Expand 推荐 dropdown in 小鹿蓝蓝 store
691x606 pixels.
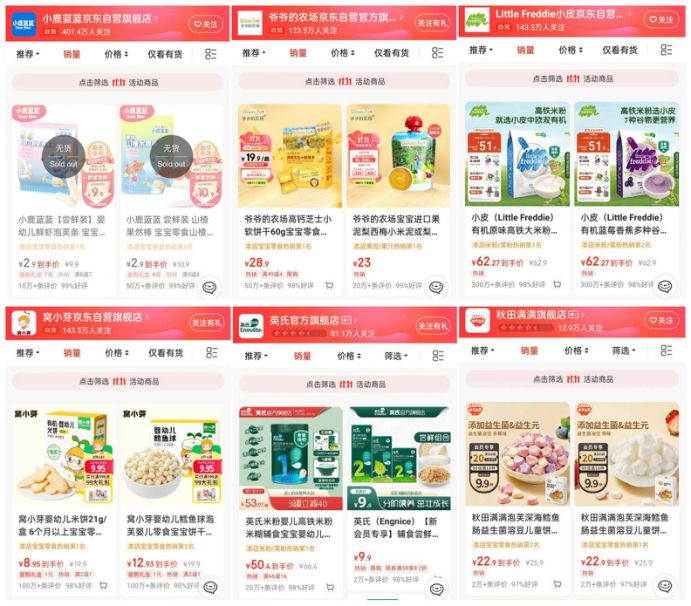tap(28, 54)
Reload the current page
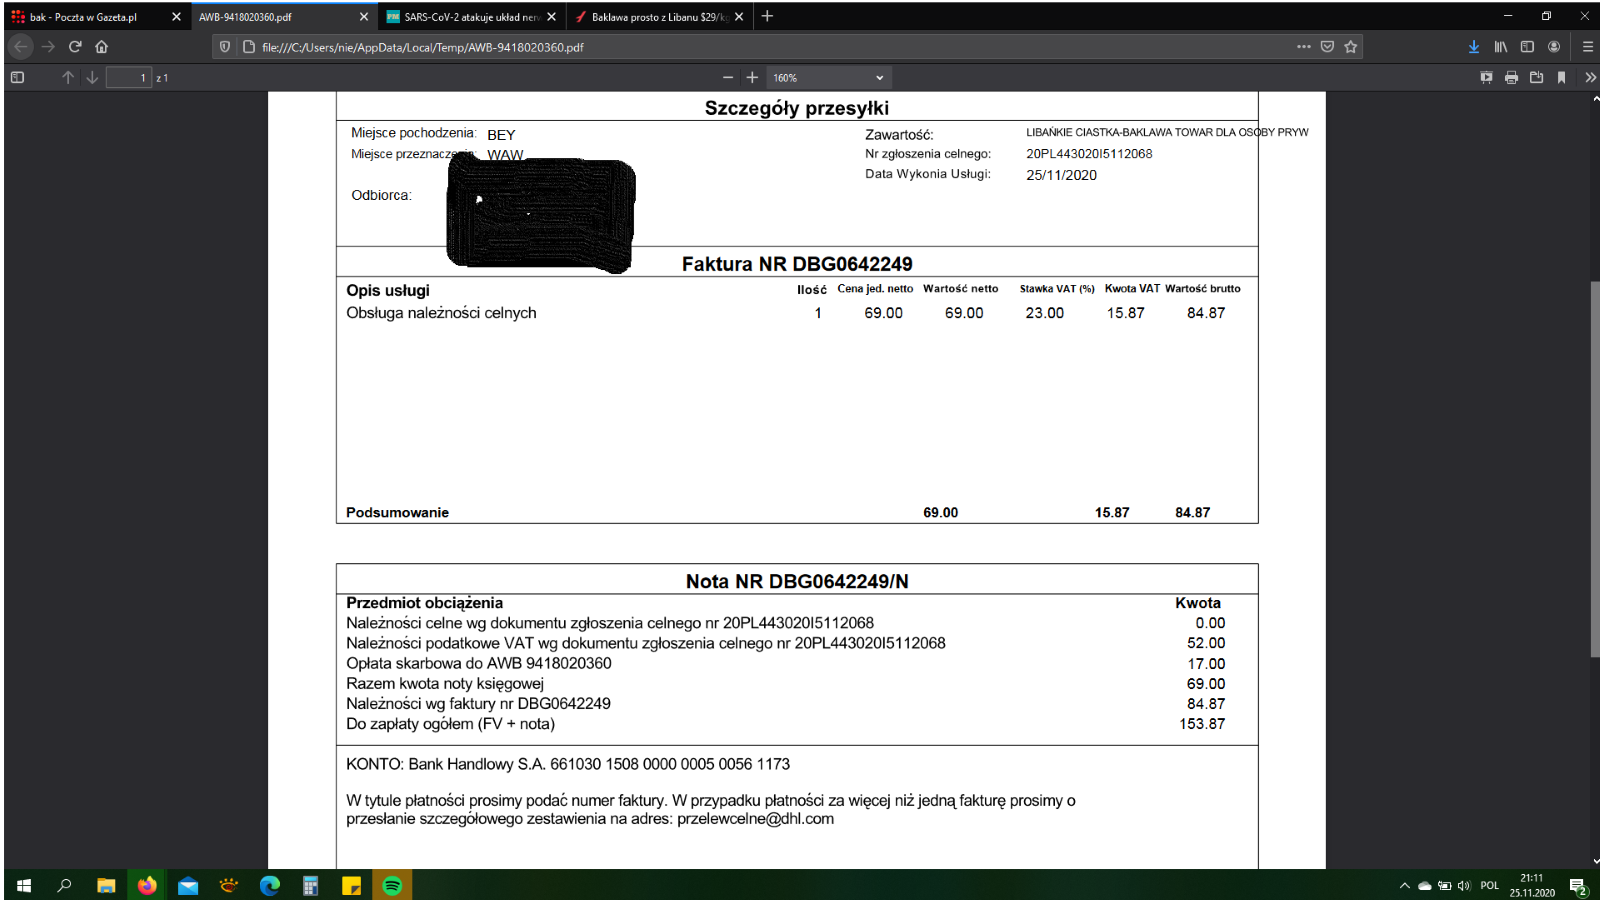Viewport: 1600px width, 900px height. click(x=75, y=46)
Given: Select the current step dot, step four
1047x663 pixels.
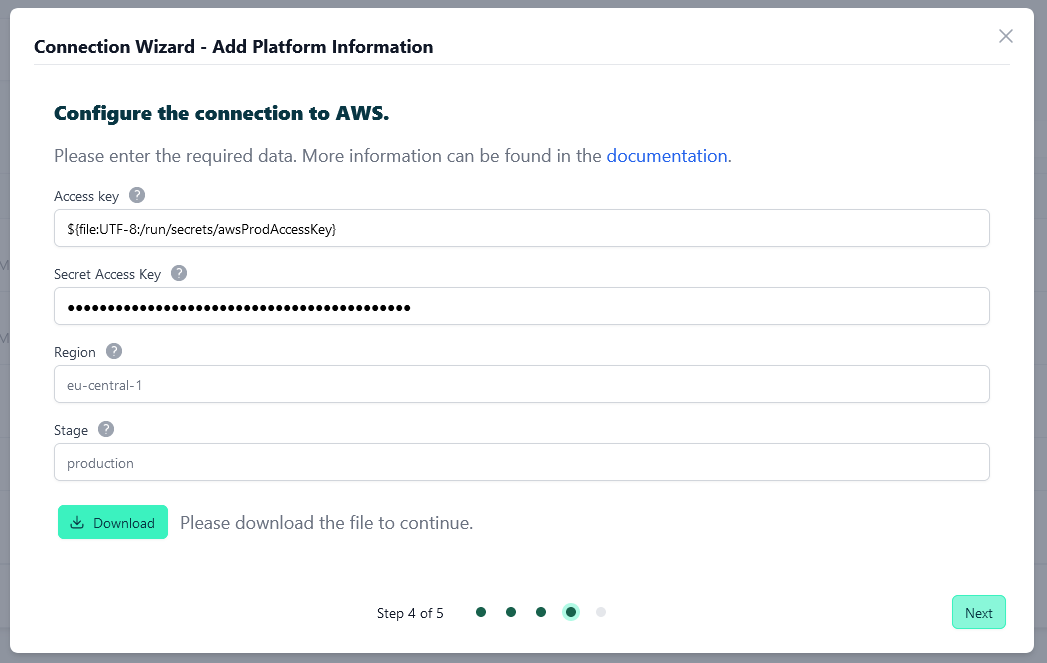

========================================

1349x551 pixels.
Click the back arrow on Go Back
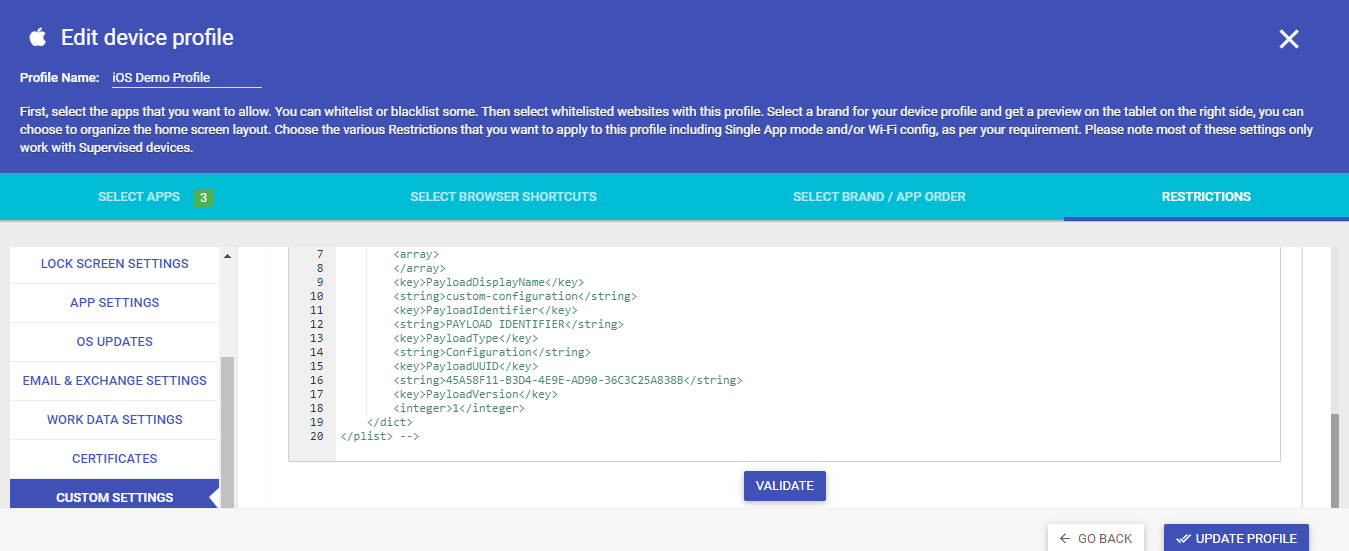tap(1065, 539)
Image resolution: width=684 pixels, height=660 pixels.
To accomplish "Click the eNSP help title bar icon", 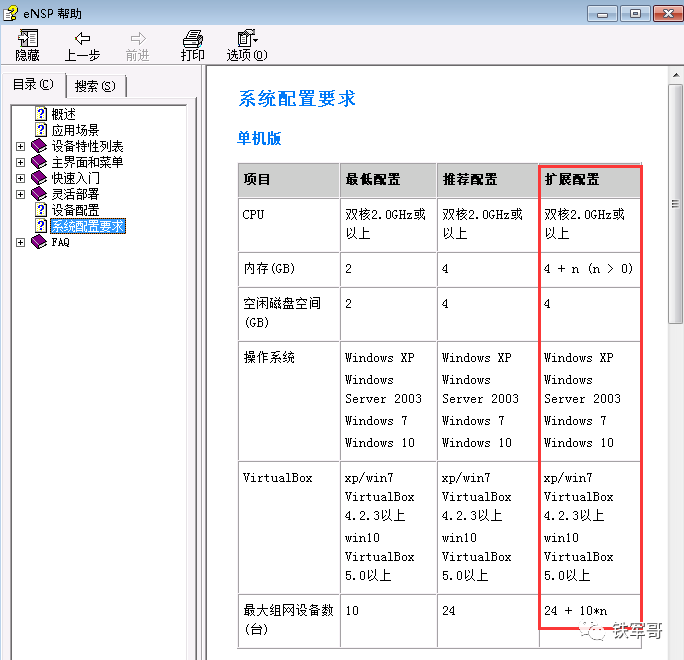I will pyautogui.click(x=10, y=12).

========================================

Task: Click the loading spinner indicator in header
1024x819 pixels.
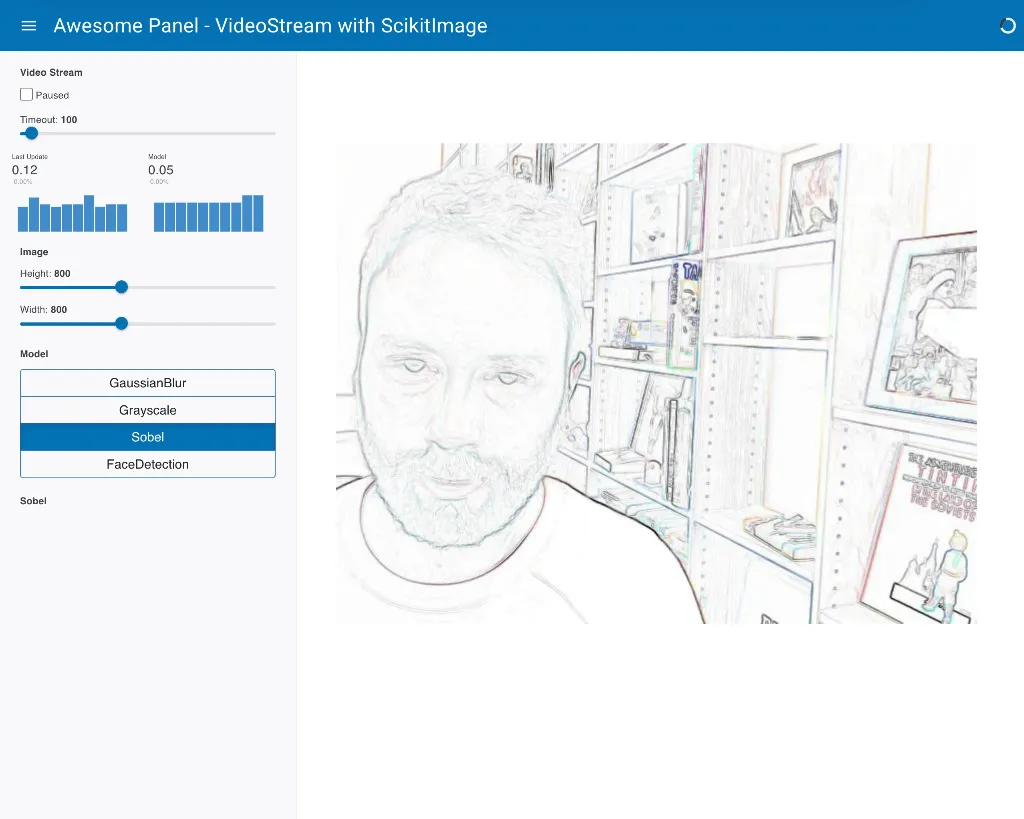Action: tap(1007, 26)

========================================

• WHAT IS ASKED:
Reproduce verbatim the lines of the material above, from the line containing "Expand 推荐 dropdown in 小鹿蓝蓝 store" through the line containing "1047x663 pixels.", both inclusive. Omit the pictures from your answer.

• OUTPUT:
Expand 推荐 dropdown in 小鹿蓝蓝 store
691x606 pixels.
tap(28, 54)
Reload the current page
Viewport: 1600px width, 900px height. click(x=75, y=46)
Given: Select the current step dot, step four
1047x663 pixels.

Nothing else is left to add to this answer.